The 1,000-sample latency buffer provides accurate percentiles for providers handling up to ~100 req/s. Beyond that, the buffer represents only the most recent ~1-10 seconds of traffic, which may not reflect long-term performance.

For high-throughput providers (1000+ req/s), use Prometheus histogram metrics with precomputed buckets instead of the in-memory percentile buffer.

No Historical Trend Data

The dashboard shows current snapshot data only. It cannot answer questions like "What was the p99 latency 3 hours ago?" or "How has success rate changed over the last week?"

For time-series queries, export metrics to Prometheus and query using PromQL.

Design Notes

  • Why in-memory instead of state store? Metrics are ephemeral by nature and don't need durability. Storing them in the state backend would add latency and storage overhead with no operational benefit.

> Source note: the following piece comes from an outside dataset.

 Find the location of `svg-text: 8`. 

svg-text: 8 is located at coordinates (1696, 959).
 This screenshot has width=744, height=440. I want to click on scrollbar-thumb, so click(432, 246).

  • Why 1,000 samples? This strikes a balance between accuracy (sufficient for stable p99 estimates) and memory overhead (~8 KB per provider). Increasing to 10,000 samples would improve accuracy for high-throughput providers but increase memory usage 10x.

  • Why compute percentiles on-query instead of pre-aggregating? Pre-aggregation (e.g., maintaining sorted buckets) would reduce query latency but increase complexity and lock contention during high-throughput dispatch. The current approach optimizes for dispatch performance (no locks during latency recording) at the expense of slightly slower dashboard queries (percentile computation takes ~1-2ms for 1,000 samples).

  • Why include health check status? Some failures are environmental (network issues, credential expiry) rather than operational (high latency, rate limits). The health check status disambiguates these failure modes.